Une question reste alors en suspens : comment expliquer une telle inflexion vis-à-vis de l’extrême droite ? Le documentariste et militant écologiste Cyril Dion avance deux hypothèses, sans trancher : « Soit il est extraordinairement naïf, soit il a des ambitions politiques. » Pour lui, la matrice n’est probablement pas idéologique. « Je pense plutôt qu’il réfléchit comme un influenceur, c’est-à-dire comme quelqu’un qui essaie de rester populaire par tous les moyens possibles », grince-t-il.

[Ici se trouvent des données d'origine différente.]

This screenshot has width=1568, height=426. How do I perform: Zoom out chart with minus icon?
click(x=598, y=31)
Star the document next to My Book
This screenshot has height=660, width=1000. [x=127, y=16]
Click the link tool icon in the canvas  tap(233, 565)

Contactées par Reporterre, plusieurs personnes ayant travaillé avec Hugo Clément lors de son passage au média Konbini entre 2017 et 2019, dans son émission « Sur le front » ou encore dans son média en ligne Vakita décrivent quelqu’un « qui ne partage jamais ses idées politiques ». En avril 2023, l’information de sa présence au débat de Valeurs actuelles passe mal auprès de plusieurs membres de ces deux rédactions. « Hugo ne nous a jamais donné la moindre explication, de toute façon il fait très bien ce qu’il veut, peu importe les critiques », se souvient l’un d’eux, qui préfère rester anonyme.

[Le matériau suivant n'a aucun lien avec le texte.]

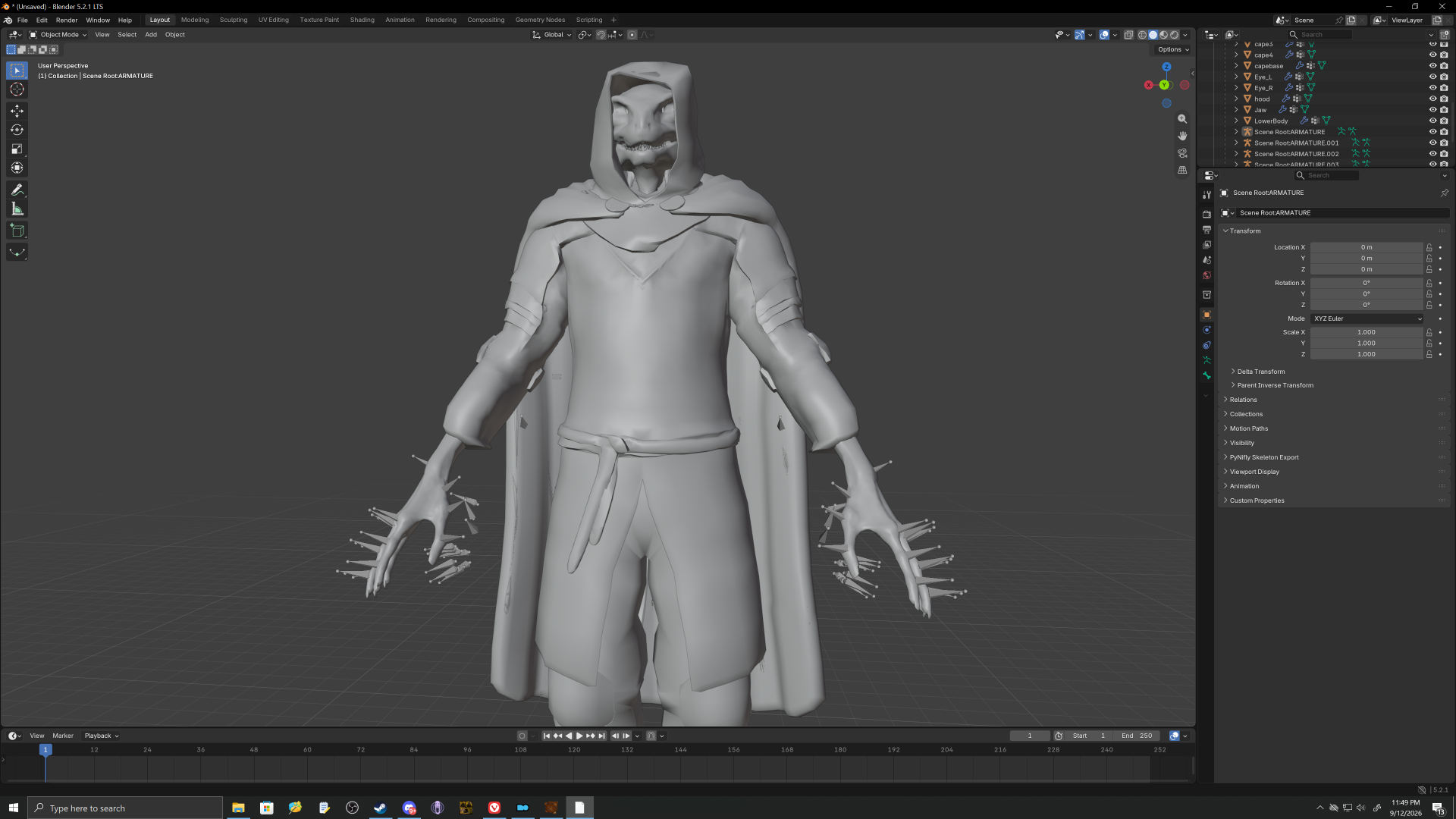
Task: Select the Scale tool
Action: 17,149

Par ailleurs, Hugo Clément est aujourd’hui très investi dans son média « Safe Pace » dédié aux sports d’endurance, et consacrerait moins de temps à son émission « Sur le front », rapporte une personne de l’équipe. Cette évolution et ses prises de position sur les réseaux sociaux alimenteraient même les discussions de certains collaborateurs : Hugo Clément se dégagerait-il du temps pour préparer des ambitions politiques ? Sans toutefois pouvoir prédire précisément sous quelle forme, ni sous quelle couleur.